The comprehensive quantitative assessment of CP OCT images and high resolution microscopy (SHG and AFM) in the case of inflammation and of bladder cancer enables to trace disorganization of the collagen at different levels: at a tissue level (decrease of cross-polarization back-scattering, which is quantitatively characterized by the IDF); at the fiber level (severe mucoid swelling and fragmentation in the SHG images quantitatively characterized by the average value of intensity and coherence of the SHG signal distribution); and at the fibrillary level (distortion of fibril layering, prevalence of interweaving of the net of fibrils, and presence of amorphous material seen in the AFM images, which can be quantitatively characterized by their FNS parameters).

By contrast to OCT, the use of SHG microscopy and AFM modes in clinical endoscopic practice is currently unavailable.
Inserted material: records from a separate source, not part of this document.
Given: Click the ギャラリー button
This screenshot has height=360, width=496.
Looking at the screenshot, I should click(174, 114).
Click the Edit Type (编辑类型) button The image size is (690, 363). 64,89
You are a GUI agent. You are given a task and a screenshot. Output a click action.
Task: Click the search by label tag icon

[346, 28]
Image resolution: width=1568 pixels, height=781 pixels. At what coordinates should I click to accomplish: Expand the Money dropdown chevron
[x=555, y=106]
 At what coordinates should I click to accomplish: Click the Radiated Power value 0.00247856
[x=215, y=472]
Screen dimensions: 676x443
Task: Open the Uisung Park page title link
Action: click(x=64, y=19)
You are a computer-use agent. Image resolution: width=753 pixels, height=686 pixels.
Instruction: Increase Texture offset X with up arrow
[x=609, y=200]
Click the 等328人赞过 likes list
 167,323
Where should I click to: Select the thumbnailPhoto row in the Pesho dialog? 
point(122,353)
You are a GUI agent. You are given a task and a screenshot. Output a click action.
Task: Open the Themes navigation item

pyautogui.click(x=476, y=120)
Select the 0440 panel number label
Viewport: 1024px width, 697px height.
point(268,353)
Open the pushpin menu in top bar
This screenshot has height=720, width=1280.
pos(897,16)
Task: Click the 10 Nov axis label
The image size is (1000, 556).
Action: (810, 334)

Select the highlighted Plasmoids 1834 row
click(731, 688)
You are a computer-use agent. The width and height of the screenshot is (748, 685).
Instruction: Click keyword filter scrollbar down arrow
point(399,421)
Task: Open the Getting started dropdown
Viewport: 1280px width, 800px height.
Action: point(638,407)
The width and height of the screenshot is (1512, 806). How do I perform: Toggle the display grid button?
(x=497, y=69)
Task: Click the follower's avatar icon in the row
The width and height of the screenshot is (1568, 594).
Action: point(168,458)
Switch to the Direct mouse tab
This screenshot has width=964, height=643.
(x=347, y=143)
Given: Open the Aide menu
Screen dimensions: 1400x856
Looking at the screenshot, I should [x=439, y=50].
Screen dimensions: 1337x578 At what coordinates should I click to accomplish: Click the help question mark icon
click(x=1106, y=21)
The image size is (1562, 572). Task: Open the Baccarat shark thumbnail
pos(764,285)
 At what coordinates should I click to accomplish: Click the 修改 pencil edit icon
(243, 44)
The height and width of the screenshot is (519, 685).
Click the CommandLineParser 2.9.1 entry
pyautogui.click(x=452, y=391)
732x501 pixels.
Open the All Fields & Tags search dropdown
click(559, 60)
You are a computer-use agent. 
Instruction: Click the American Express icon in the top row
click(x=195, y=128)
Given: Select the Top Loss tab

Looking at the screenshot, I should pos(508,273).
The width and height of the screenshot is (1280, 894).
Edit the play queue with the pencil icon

In this study, methods of high resolution microscopy were considered as the means of verification of the changes in the microstructure of the bladder extracellular matrix in cases of inflammation and cancer which improved understanding of the features observed in CP OCT images.

Conclusion. Comparison of CP OCT images with the data from high resolution microscopic modalities (nonlinear microscopy in second harmonic generation mode and atomic force microscopy) demonstrated that CP OCT has the potential to become a powerful, real-time and minimally invasive tool for the diagnosis of bladder cancer against a background of severe inflammation in the area of the post-operative scar. The presented results should stimulate the further development of CP OCT technique and promote its active introduction into clinical practice.

Study Funding. The study was supported by the Russian Science Foundation, agreement No.14-15-00538 (EVG, EBK, VVD, SLK, LBT, MYuK, GVB, NDG).

Conflicts of Interest. The authors declare no conflicts of interest.